Naquele instante, o protesto já estava disperso em dezenas de pequenos grupos acuados pela polícia. Um foi perseguido pelas bombas até a Praça Saenz Peña, a cerca de um quilômetro do Maracanã, onde a marcha começara. Em uma travessa que dá acesso à praça, alguns manifestantes depredaram um banca de revistas e uma vidraça da Igreja Universal. Fizeram menção de atacar bancas de flores, mas foram contidos.

– Não quebra! Não quebra. É de trabalhador! – gritaram manifestantes.

Na praça, ao perceber que um grupo do batalhão de choque seguia pela travessa, os manifestantes se dispersaram de vez. Dezenas correram para a entrada do metrô, que era fechada naquele instante por motivos de segurança. Por toda a região da Tijuca, restaurantes cerravam as portas, deixando na mão os clientes que haviam se acomodado para assistir ao jogo do Brasil.

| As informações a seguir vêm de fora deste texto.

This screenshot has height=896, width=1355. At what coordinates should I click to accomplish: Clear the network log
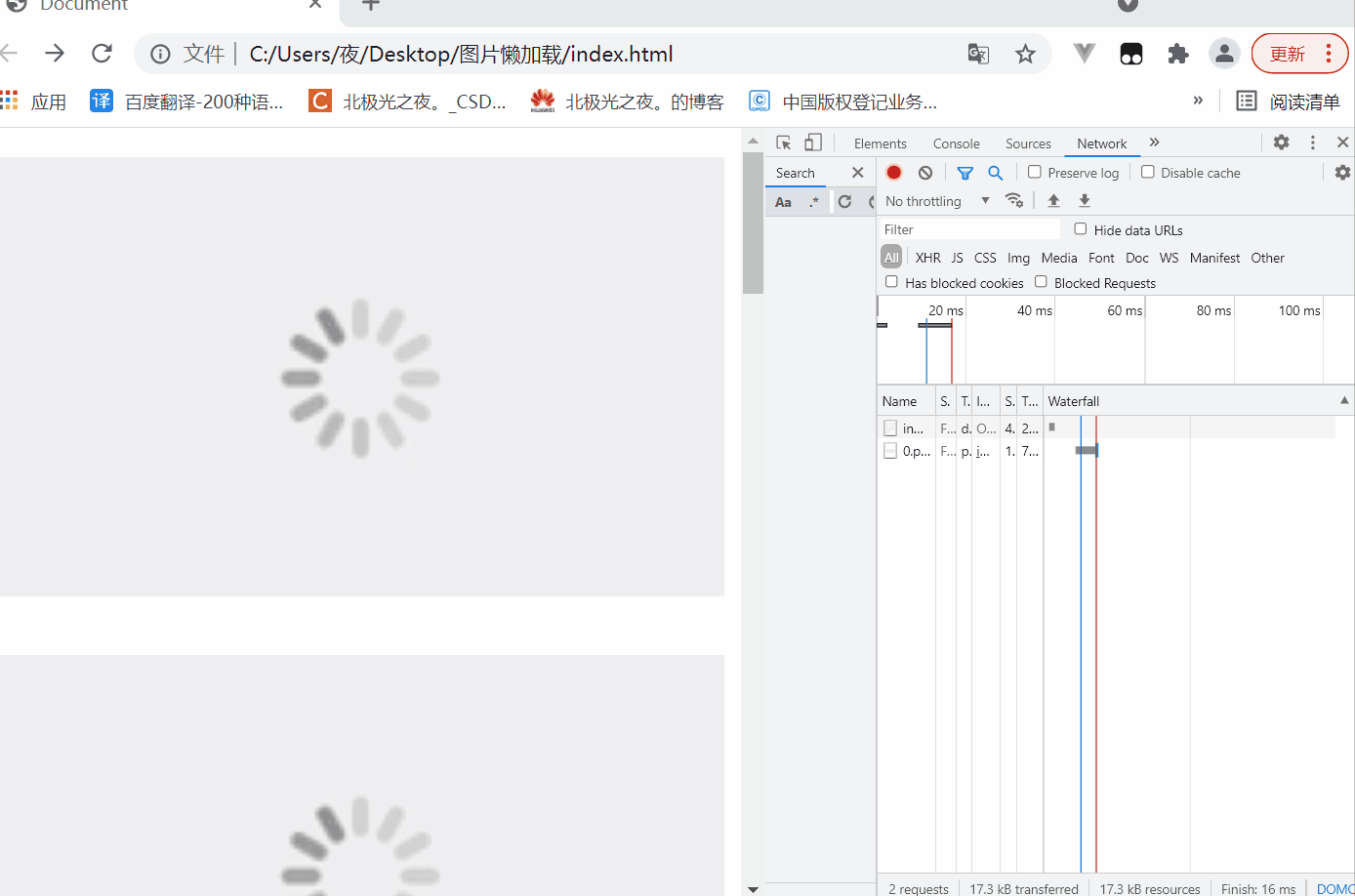tap(925, 173)
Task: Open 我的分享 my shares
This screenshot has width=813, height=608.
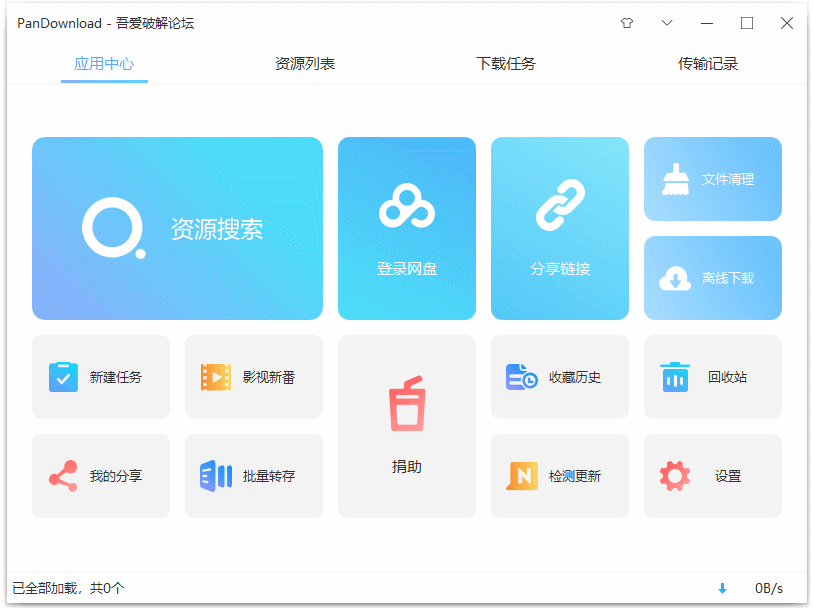Action: click(100, 476)
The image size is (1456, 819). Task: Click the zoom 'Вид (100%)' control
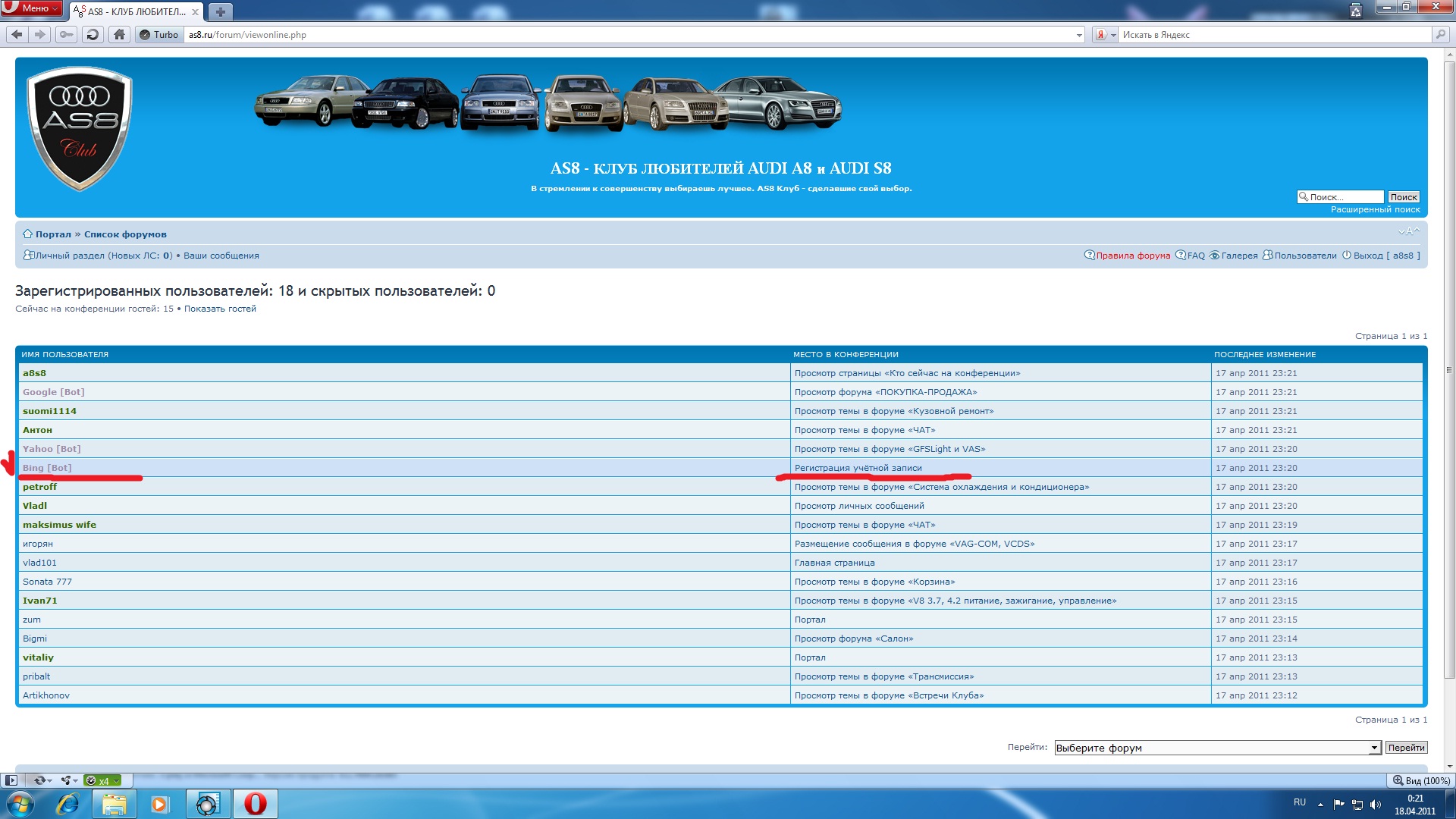point(1421,780)
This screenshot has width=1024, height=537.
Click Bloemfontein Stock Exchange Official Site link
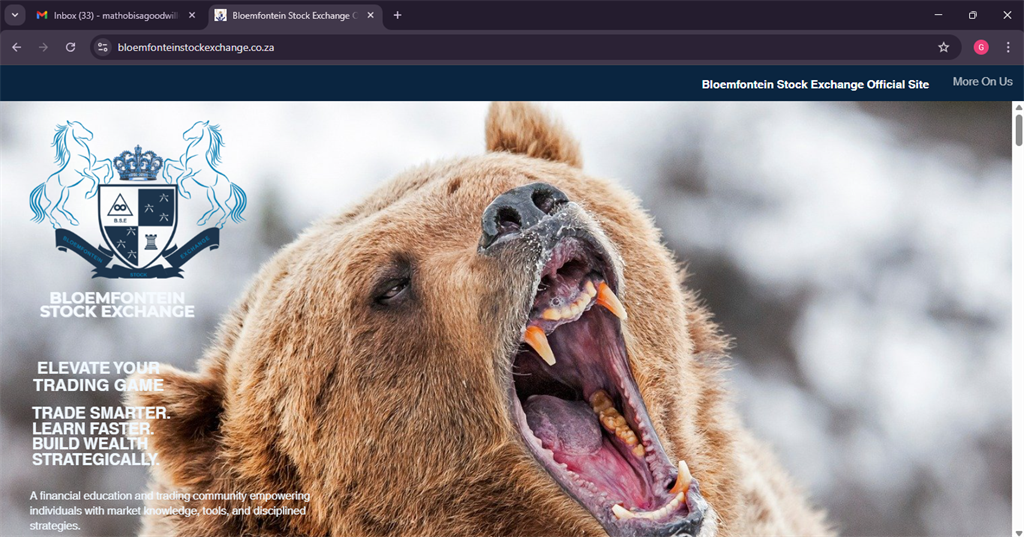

Com o megafone, mas abandonado

Os manifestantes haviam se concentrado na Saenz Peña a partir das 16h, para reclamar da remoção de moradores para a realização de obras da Copa de 2014 e contra a privatização do Maracanã. Durante a concentração, policiais militares circulavam pelo meio da multidão, distribuindo panfleto em que pediam paz e orientavam os manifestantes a denunciar vândalos. Organizadores do protesto entregaram folhetos explicando como agir em caso de confronto.

A marcha, com milhares de manifestantes, saiu às 17h e começou com uma situação insólita. Era puxada por um pequeno grupo apartidário, acusado por alguns de direitista. Ao megafone, o líder, com o rosto pintado de verde e amarelo, cometeu um erro do qual se arrependeria imediatamente:

– Pessoal, vamos por aqui, que a polícia já organizou nossa traçado.

– Como assim? Então é a polícia que decide onde a gente vai? – começou a questionar quem vinha atrás.

– Temos de respeitar o direito de ir e vir das pessoas. Quem quer seguir caminho diferente é baderneiro – respondeu o homem do megafone.

As milhares de pessoas que vinham atrás deram meia volta e tomaram outra via. O grupo do megafone ficou só e abandonado. Após meia hora, a marcha chegou ao Maracanã.

Era segunda vez que o roteiro era percorrido ontem. Outro grupo, menor e capitaneado por partidos e organizações de esquerda, também se mobilizara na Saenz Penã e seguira para o estádio ao meio-dia. Todas as vias próximas estavam tomadas pela segurança. Os manifestantes resolveram ir embora.